Add URLs, Query the Graph

# Ingest external sources
/graphify add https://arxiv.org/abs/1706.03762     # fetch a paper into your graph
/graphify add https://x.com/karpathy/status/...    # fetch a tweet

# Query
/graphify query "what connects attention to the optimizer?"
/graphify path "DigestAuth" "Response"
/graphify explain "SwinTransformer"

# Export formats
/graphify ./raw --wiki             # agent-crawlable wiki
/graphify ./raw --neo4j            # Cypher for Neo4j
/graphify ./raw --graphml          # GraphML for Gephi/yEd

GitHub: github.com/safishamsi/graphify (MIT) PyPI: pip install graphifyy


FAQ

What is Graphify? An AI coding assistant skill — one command turns any folder into a queryable knowledge graph that works inside Claude Code, Codex, OpenClaw, OpenCode, and Factory Droid.

How do I install Graphify? pip install graphifyy && graphify install, then type /graphify . in Claude Code or your preferred assistant.

What does 71.5x fewer tokens mean? graph.json is a structural compression of your folder. The LLM traverses relationships rather than reading raw file content — so a multi-gigabyte research folder becomes a one-page audit plus a compact graph.

Does Graphify work with OpenClaw? Yes. Run pip install graphifyy && graphify install --platform claw, then use /graphify in OpenClaw as normal.

What file types does Graphify support? 19 programming languages via tree-sitter AST, plus PDFs, markdown, images, screenshots, and whiteboard photos via Claude vision.
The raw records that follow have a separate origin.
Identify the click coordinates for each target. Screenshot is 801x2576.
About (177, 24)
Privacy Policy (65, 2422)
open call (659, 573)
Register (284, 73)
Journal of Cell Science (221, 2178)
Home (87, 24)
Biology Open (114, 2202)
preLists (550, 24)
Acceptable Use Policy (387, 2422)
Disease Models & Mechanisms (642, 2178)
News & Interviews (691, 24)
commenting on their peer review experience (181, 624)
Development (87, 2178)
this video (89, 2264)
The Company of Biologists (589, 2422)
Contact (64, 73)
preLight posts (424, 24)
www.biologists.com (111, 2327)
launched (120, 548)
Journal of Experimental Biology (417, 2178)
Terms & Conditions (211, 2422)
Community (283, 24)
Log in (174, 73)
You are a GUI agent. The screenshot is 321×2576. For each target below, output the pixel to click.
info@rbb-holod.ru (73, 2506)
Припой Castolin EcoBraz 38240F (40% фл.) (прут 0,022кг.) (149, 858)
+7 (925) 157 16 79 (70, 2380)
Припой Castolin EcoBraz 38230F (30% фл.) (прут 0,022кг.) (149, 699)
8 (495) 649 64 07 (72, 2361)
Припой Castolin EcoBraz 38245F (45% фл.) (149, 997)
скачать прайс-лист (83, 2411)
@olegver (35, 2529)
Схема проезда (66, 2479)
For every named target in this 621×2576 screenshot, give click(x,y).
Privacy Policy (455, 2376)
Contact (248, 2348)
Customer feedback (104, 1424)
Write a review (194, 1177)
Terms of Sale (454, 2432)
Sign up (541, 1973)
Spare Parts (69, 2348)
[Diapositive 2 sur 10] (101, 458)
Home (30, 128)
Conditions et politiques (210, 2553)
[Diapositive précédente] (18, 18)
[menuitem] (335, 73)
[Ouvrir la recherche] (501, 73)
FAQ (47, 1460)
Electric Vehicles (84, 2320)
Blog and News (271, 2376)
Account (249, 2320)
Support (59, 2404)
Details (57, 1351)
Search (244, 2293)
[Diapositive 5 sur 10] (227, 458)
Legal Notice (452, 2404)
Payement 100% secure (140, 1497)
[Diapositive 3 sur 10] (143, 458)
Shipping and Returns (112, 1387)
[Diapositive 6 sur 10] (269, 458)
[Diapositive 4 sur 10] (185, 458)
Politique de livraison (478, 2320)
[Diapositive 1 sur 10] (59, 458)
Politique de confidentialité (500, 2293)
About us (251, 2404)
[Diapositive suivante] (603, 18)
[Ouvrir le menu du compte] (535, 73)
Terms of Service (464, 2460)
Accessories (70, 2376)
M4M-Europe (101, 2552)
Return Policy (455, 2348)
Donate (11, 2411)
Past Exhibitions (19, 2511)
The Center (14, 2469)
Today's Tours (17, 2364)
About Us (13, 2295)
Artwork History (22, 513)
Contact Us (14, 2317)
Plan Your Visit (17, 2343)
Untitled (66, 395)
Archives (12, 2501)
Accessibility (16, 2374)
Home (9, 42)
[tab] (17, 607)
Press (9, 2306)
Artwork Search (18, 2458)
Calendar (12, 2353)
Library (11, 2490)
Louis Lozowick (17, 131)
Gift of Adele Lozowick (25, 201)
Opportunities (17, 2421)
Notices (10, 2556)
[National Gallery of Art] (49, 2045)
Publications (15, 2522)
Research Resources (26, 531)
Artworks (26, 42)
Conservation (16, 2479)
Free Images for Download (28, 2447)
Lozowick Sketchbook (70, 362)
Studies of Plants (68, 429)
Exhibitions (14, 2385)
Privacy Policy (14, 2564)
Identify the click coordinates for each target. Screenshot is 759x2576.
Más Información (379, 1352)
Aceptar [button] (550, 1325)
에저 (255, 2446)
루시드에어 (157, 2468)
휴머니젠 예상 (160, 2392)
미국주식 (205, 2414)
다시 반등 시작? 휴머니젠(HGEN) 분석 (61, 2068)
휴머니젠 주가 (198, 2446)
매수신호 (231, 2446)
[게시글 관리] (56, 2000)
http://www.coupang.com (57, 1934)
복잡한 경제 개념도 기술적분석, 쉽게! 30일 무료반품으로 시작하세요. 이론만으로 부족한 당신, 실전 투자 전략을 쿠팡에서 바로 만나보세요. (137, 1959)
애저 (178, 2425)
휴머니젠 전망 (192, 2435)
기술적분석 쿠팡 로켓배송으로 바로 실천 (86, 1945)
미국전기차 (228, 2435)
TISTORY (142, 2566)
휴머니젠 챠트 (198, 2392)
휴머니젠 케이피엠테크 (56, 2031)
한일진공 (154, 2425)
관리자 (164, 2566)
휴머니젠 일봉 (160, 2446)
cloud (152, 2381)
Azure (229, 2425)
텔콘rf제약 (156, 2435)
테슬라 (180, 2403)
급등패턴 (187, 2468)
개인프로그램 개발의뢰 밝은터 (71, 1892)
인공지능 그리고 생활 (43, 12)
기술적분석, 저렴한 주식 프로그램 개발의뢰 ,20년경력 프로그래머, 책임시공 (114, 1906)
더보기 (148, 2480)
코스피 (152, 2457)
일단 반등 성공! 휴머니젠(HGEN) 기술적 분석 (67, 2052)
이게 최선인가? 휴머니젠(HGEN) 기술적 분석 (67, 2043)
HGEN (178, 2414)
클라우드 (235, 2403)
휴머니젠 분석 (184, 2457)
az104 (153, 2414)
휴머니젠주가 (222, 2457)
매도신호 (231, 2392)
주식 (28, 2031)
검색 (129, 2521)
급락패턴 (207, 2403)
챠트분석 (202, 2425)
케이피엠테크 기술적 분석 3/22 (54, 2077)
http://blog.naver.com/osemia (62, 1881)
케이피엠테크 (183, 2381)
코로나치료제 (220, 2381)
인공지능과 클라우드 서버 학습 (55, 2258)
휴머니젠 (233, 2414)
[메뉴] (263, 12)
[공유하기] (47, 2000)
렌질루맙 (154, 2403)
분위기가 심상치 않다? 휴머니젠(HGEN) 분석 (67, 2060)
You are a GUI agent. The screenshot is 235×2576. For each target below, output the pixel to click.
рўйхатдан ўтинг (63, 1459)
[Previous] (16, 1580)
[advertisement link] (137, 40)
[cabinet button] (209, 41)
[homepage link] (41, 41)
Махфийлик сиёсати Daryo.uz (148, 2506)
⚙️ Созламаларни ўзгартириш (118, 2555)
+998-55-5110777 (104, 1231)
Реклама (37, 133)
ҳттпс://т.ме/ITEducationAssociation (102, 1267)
What’s the Karpathy connection? Karpathy posted asking for a tool to query his /raw folder of papers, tweets, and notes without reading every file. Graphify shipped 48 hours later, built to solve exactly that problem.

Does Graphify use embeddings or a vector database? No. It uses Leiden community detection on graph topology. The link structure between nodes is the similarity signal — no vectors, no drift, no infrastructure dependency.